Recent history might repeat itself if Gov. Mike Dunleavy’s proposed budget comes to fruition.
Included in the plan for the Alaska Department of Corrections is a money-saving measure that would send at least 500 inmates from Alaska prisons to prisons outside the state, according to a presentation to the Senate Finance Committee on Friday.
Doing this would provide a savings of $12.8 million, according to the presentation from DOC officials and Office of Management and Budget Director Donna Arduin. The governor’s budget also proposes closing down a wing of Wildwood Correctional Center on the Kenai Peninsula to save money.
Kelly Goode, deputy commissioner for DOC, said in the presentation Friday that the department has begun to reach out to Outside prisons to see if there’s room for Alaskans.
“We just wanted to know if there were even beds available outside, but beyond that, no, we haven’t started a process,” Goode said.
It costs about $150 a day to incarcerate someone in Alaska, while it costs about $95 to do it in the Lower 48, according to a release from the governor’s office.
According to the presentation Friday, Dunleavy’s budget proposes that the state cut $29 million in funding for DOC. These cuts would be cut in part by a combined $11 million from federal funding and from “other” sources. Robb said a large amount of this “other” category comes from Permanent Fund Dividends that some inmates apply for but don’t receive because they’re ineligible. She said this money usually goes to health care in prisons.
Estimated state costs (fiscal notes) from Dunleavy’s proposed crime bills will also help offset cuts, presenters said to the Senate Finance Committee on Thursday and Friday.
The state used to send inmates out of state and stopped a few years ago, as Sen. Bill Wielechowski, D-Anchorage, pointed out during Friday’s meeting. In an interview after the meeting, DOC Administrative Services Director Sylvan Robb said the department started phasing out of sending prisoners out of state in 2012 or 2013.
The main reason the state stopped sending inmates out of state, Robb said, was because Goose Creek Correctional Center north of Anchorage was built, so the state had room to keep everyone in state.
Now, as the Dunleavy administration aims to cut $1.6 billion from the state’s spending in order to balance the budget without any new revenues, OMB and DOC are considering bringing back the program of sending inmates out of state.
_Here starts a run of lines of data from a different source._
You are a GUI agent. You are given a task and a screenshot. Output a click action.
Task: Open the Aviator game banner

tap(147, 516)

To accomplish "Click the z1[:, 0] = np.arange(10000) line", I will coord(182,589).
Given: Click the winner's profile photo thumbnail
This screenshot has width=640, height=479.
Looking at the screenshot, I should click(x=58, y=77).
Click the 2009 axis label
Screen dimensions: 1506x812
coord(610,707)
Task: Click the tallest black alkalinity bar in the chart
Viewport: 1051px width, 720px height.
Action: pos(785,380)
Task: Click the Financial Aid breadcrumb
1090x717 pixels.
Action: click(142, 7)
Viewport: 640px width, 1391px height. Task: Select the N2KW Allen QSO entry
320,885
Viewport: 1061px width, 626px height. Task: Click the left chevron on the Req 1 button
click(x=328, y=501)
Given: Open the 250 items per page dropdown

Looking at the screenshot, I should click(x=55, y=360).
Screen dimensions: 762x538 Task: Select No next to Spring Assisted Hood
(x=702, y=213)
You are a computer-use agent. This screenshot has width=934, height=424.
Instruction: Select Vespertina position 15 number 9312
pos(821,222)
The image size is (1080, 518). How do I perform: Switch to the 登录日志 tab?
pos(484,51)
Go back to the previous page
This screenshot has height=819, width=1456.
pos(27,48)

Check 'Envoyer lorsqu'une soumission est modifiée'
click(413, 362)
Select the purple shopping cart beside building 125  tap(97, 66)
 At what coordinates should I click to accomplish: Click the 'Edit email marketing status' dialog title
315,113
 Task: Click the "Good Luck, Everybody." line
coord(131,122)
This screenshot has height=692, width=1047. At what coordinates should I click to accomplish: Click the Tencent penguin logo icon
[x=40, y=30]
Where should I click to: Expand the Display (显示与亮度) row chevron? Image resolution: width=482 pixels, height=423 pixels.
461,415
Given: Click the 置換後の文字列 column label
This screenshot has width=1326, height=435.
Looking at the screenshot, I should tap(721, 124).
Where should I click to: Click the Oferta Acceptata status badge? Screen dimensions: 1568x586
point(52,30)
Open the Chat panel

Kara Nelson, the former director of Haven House in Juneau (a faith-based home for women entering society after leaving prison) and a longtime advocate for reentry efforts in Alaska, told the Empire in a phone interview Friday that the conditions of many of the prisons people were sent to out of state were “horrendous.”
Nelson, who spent time in prison herself, said the father of her children was sent to prisons in Colorado and Arizona and that it was extremely difficult for her and her children to stay in touch with him. Nelson was particularly critical of private prisons.
“It’s big business, and it’s unfortunate that people are making money off the backs of socially, economically challenged, marginalized communities,” Nelson said. “Especially in Alaska, when we have so many rural areas, we’re already at a disadvantage when they have to go to prison in our larger communities, let alone taking them out of state.”
In the long run, she said, sending people out of state will harm them and harm the state. In her reentry work, Nelson has heard many stories about how poor the health care is in private prisons and how little oversight and transparency there is in the prisons.
When people come back to Alaska after stays at bad prisons outside the state, she said, many of them haven’t received treatment they need for mental health or substance abuse disorder issues. She said it’s not surprising that this administration is proposing this.
“It’s devastating,” Nelson said. “Our state right now, especially because of the exploitation that you’re seeing in our political government of people’s fears at the moment, which is my view of it, it’s really a shame because the effects of this are not going to be worth any dollars that they think that they’re saving.”
A connection to the industry?
The issue of private prisons has woven through this legislative session already, as lawmakers have called attention to Arduin’s previous ties to the industry. Arduin has held positions with organizations connected with private prison company GEO Group, according to a 2005 report from the LA Times.
In a tense exchange at Friday’s presentation, Wielechowski specifically asked Arduin about her connections to the private prison industry, and said Arduin had been on the board of GEO Group.
“I was not on the board of GEO,” Arduin said. “I have no connections with private prisons and I have not had any conversations with them.”
In a statement recently emailed to the Empire, OMB Deputy Commissioner Laura Cramer provided some clarification about Arduin’s connections to GEO Group.
“She was an independent trustee for a publicly traded company, Centrcore Properties Trust (a REIT) during 2005-2006,” Cramer’s statement read. “GEO was one of Centrcore’s leasing customers. She never had a financial interest with GEO or GEO Care.”